Human Trios

Human Trios

Diploid genomes

The initial steps in calling variants for diploid or multi-ploid organisms with NGS data are the same as what we've already seen:

  1. Map the raw data to a suitable reference

  2. Look for SNPs and small-scale indels.

Expectations of output are quite different however, which can add statistical power to uncovering variation in populations or organisms with more than two expected variants at the same location. If you happen to be working with a model organism with extensive external data (ESPECIALLY HUMAN), then there are even more sophisticated tools like the Broad Institute's GATK that can improve both sensitivity and specificity of your variant calls.

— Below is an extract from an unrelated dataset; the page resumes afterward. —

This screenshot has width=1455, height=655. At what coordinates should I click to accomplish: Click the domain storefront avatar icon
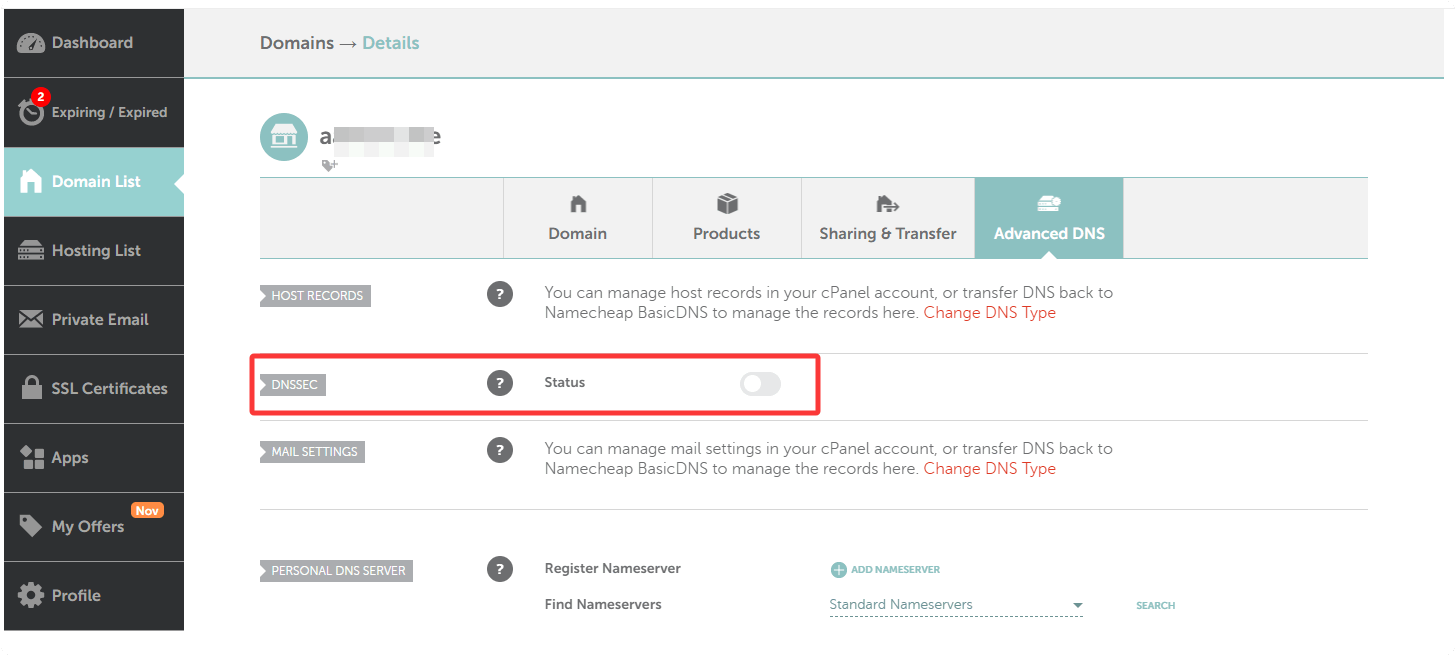[x=284, y=137]
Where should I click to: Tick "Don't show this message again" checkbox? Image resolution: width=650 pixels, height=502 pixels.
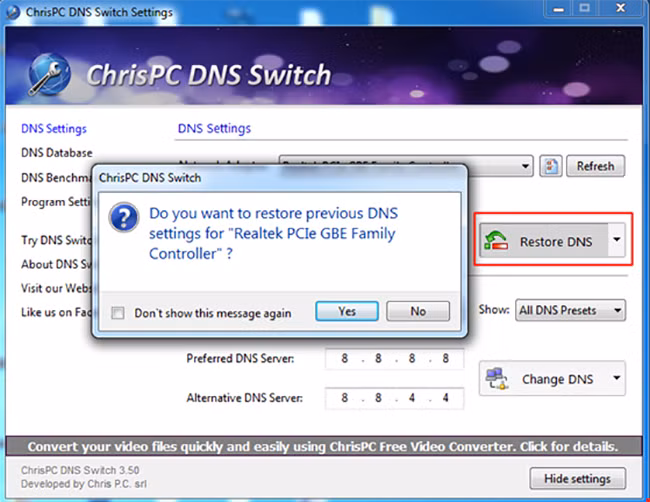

Trio (or familial) analysis has been exceptionally powerful for identifying rare childhood diseases.  The most prominent publication in this area is this first example of whole exome sequencing saving a life.  There are many other publications since and some review articles such as this one.  Familial analysis is critical for rare, autosomal dominant diseases because, almost by definition, the mutations may be "private" to each individual so we can't look across big populations to find one single causative mutation.  But within families, we can identify bad private mutations in single genes or pathways and then look across populations to find commonality at the gene or pathway level to explain a phenotype.

Example: The CEU Trio from the 1000 Genomes Project

Many example datasets are available from the 1000 genomes project specifically for method evaluation and training. We'll explore a trio (mom, dad, child). Their accession numbers are NA12892, NA12891, and NA12878 respectively. To make the exercise run more quickly, we'll focus on data only from chromosome 20.

All the data we'll use is located here:

Diploid genome (human) example files
$BI/ngs_course/human_variation

This directory contains the following:

  1. compressed raw data (the .fastq.gz files)

  2. mapped data (the .bam files)

  3. variant calls (the .vcf files)

  4. the subdirectory ref with special references

  5. .bam files containing a subset of mapped human whole exome data are also available on these three; those are the three files "NA*.bam".

  6. We've pre-run samtools and GATK on each sample individually - those are the *GATK.vcf and *samtools.vcf files.

  7. We've also pre-run samtools and GATK on the trio, resulting in GATK.all.vcf and samtools.all.vcf.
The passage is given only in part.